_TASK ITEM_
Report back every line in the data that includes the string "menu".

_STORED DATA_
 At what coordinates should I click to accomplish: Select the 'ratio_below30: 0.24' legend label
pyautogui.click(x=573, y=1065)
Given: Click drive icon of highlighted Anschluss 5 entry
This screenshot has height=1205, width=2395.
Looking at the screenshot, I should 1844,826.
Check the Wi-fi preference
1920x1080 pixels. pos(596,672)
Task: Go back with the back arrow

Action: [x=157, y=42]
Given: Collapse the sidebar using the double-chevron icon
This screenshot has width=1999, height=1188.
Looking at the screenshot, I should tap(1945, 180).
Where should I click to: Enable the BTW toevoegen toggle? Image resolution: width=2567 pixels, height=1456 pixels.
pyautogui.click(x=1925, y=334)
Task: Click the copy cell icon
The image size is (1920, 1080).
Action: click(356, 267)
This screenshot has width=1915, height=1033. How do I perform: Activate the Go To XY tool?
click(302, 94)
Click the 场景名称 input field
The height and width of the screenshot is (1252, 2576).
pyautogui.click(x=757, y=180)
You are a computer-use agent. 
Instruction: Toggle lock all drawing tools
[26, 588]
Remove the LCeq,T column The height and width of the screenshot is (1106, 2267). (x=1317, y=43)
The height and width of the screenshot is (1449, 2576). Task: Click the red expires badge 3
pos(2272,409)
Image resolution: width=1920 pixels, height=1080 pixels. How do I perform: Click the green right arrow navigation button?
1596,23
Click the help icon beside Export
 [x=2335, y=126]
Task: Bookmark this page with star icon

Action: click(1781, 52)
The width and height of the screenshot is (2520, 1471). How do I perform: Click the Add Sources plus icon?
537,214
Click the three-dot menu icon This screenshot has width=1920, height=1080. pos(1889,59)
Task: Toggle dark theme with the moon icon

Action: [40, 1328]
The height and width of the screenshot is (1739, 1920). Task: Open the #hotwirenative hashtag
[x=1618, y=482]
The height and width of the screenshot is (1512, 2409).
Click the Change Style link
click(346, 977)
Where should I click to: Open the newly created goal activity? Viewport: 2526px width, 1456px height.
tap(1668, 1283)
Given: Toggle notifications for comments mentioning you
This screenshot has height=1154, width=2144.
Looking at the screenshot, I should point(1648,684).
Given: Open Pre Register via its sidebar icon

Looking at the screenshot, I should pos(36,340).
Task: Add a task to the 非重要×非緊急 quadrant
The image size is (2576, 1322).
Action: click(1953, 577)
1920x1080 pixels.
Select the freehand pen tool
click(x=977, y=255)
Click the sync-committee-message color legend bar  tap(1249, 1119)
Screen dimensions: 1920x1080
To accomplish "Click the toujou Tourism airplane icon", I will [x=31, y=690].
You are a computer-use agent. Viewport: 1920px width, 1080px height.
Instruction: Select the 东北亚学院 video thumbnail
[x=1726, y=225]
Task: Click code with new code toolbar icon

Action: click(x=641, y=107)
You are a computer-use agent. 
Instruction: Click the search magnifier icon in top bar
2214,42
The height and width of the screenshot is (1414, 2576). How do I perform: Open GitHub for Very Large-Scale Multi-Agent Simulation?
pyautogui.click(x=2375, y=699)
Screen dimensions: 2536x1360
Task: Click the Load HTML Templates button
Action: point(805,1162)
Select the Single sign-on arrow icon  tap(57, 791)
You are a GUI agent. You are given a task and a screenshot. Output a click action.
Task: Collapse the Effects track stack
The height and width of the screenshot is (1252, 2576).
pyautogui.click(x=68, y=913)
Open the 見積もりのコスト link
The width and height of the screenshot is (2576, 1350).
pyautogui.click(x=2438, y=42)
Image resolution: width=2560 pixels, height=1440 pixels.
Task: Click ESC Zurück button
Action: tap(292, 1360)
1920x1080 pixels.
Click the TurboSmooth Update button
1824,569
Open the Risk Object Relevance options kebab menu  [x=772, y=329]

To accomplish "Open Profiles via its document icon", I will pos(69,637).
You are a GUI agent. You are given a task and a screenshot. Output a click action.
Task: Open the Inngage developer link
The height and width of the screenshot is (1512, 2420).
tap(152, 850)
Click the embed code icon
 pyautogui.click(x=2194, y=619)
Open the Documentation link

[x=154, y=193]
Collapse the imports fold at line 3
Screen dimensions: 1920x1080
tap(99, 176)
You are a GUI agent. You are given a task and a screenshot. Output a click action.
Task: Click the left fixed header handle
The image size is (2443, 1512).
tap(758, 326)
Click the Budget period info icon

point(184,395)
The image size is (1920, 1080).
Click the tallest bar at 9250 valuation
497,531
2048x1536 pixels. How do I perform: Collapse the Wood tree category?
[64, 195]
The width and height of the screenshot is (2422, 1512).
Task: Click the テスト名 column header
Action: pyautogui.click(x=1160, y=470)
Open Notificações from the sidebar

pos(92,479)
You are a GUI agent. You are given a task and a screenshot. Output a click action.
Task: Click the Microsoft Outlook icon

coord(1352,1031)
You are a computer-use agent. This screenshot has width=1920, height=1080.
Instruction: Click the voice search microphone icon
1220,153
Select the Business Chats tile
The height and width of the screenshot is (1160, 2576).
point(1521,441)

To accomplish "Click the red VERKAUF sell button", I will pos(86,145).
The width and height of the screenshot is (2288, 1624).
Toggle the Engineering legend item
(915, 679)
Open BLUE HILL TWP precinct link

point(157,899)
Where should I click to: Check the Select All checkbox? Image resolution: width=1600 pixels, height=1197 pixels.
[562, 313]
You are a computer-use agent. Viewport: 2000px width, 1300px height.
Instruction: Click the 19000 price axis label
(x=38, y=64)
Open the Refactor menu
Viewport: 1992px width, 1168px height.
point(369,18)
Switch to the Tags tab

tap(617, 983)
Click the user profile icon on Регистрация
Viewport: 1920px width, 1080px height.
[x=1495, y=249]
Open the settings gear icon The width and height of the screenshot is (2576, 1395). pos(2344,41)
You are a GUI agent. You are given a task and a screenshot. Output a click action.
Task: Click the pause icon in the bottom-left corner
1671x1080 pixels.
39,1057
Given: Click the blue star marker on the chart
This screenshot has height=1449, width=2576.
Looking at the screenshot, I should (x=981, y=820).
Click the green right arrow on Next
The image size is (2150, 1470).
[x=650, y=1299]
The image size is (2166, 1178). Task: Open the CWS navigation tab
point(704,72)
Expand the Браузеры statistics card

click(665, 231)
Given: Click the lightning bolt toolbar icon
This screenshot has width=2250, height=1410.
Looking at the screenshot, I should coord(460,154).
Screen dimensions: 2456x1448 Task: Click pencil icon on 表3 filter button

_TASK SOLUTION_
Click the three-dot menu icon This screenshot has width=1920, height=1080. pos(1889,59)
Open the Risk Object Relevance options kebab menu  [x=772, y=329]
Open the Refactor menu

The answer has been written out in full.